» PAGE
========================================

On a beaucoup de chance, on a ce studio, le Mastersound, qui nous donne beaucoup de liberté pour organiser nos sessions d’enregistrement puisqu’il appartient à Alexander. Pour cet opus, je suis tombé malade malheureusement et j’ai dû reporter certaines sessions d’enregistrement. On a cette possibilité de pouvoir prendre notre temps ce qui m’a permis de me reposer et de récupérer sans problème. On peut donc aussi reporter un enregistrement si le besoin s’en fait sentir. Il y a eu une phase de pré-production, on a fait des démos pour chaque chanson, j’ai fait toutes les voix afin de voir ce que cela pouvait donner en termes de son et autres. Lorsque je suis entrée dans la phase de production propre, je savais que j’étais capable de donner beaucoup plus sur ce disque. Ce fut un énorme défi pour moi de me surpasser et aussi pour Alexander quand il enregistrait. Il a étudié toutes les possibilités vocales envisageables. C’était réellement très dur lors de l’enregistrement mais j’y suis arrivée et tu peux entendre le résultat final aujourd’hui. J’en suis vraiment très satisfaite, je sais que ce sont, à ce jour, mes meilleures parties vocales.

Vous avez sorti quatre singles. Comment savez-vous quels morceaux vont être les plus efficaces ? Avec d’aide de votre label ?
Nous sommes assez chanceux car nous avons de nombreux titres très bons et très différents pour montrer plusieurs aspects de ce disque. Si on avait dû en choisir deux, cela aurait été plus difficile, il y a tant de facteurs auxquels tu dois penser pour choisir. Est-ce qu’il faut une chanson heavy, rapide, acoustique ou accrocheuse. On a cette chance de pouvoir en sortir plusieurs successivement. Il y a Alex et nous, et puis le label qui doit s’exprimer aussi, cela aurait été difficile si on n’avait pas eu beaucoup de possibilités, mais oui, ce n’est pas simple. Il y en certaines chansons qui sont évidentes pour tous, on sait qu’on la sortira et qu’on tournera une vidéo. C’est une bonne question, c’est un peu oui et non, parfois tout semble très clair et évident et parfois on se pose des questions, on hésite. Ce n’est jamais simple encore une fois parce que pour nous, tous les morceaux sont bons ! (rires)

Il y a cette pochette un peu effrayante, mystique et mystérieuse qui semble sortir d’un autre monde ! Explique-nous.
C’est une part importante de l’album. Alex s’occupe des textes et de tout un tas de chose. L’album s’appelle Myths of Fate. Alex s’est dit que ce serait génial d’avoir trois nonnes qui représentent à la fois le diable et la foi. C’est l’image parfaite à montrer, ça représente le passé et le futur, l’attente de la gloire des gens et ça représente bien le disque. J’ai le plaisir que mon visage soit l’un des personnages, c’est assez marrant. (sourires)

========================================

» ENREGISTREMENTS FOURNIS
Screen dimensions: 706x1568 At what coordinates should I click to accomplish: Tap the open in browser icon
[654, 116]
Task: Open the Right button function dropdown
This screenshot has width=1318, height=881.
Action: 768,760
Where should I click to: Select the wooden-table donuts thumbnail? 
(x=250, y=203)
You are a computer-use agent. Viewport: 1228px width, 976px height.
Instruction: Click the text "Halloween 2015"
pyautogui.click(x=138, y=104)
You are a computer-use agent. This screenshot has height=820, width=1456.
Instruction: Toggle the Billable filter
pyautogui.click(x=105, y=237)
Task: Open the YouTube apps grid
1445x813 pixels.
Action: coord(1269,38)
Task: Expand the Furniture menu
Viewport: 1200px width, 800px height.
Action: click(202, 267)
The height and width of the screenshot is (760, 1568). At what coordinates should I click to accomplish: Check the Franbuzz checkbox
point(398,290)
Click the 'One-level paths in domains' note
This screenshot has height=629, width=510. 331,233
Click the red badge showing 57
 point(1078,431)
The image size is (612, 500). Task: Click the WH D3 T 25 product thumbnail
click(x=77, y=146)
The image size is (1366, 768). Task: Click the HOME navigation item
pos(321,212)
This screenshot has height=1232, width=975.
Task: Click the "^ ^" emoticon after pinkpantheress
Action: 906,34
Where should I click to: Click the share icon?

========================================

» EXERCICES À TRAITER
**1)** Répondez à ces questions d'après l'entretien.
(a) À qui appartient le studio Mastersound ?
(b) Combien de singles le groupe a-t-il sortis ?
(c) Quel est le titre de l'album ?
**2)** Dans les enregistrements, recopiez tout ce qui va de la ligne contenant "You are a computer-use agent. Viewport: 1228px" jusqu'à la ligne contenant "point(398,290)", ces deux lignes comprises.

» CORRIGÉ PAR EXERCICE
**1)**
(a) À Alexander.
(b) Quatre.
(c) Myths of Fate.

**2)**
You are a computer-use agent. Viewport: 1228px width, 976px height.
Instruction: Click the text "Halloween 2015"
pyautogui.click(x=138, y=104)
You are a computer-use agent. This screenshot has height=820, width=1456.
Instruction: Toggle the Billable filter
pyautogui.click(x=105, y=237)
Task: Open the YouTube apps grid
1445x813 pixels.
Action: coord(1269,38)
Task: Expand the Furniture menu
Viewport: 1200px width, 800px height.
Action: click(202, 267)
The height and width of the screenshot is (760, 1568). At what coordinates should I click to accomplish: Check the Franbuzz checkbox
point(398,290)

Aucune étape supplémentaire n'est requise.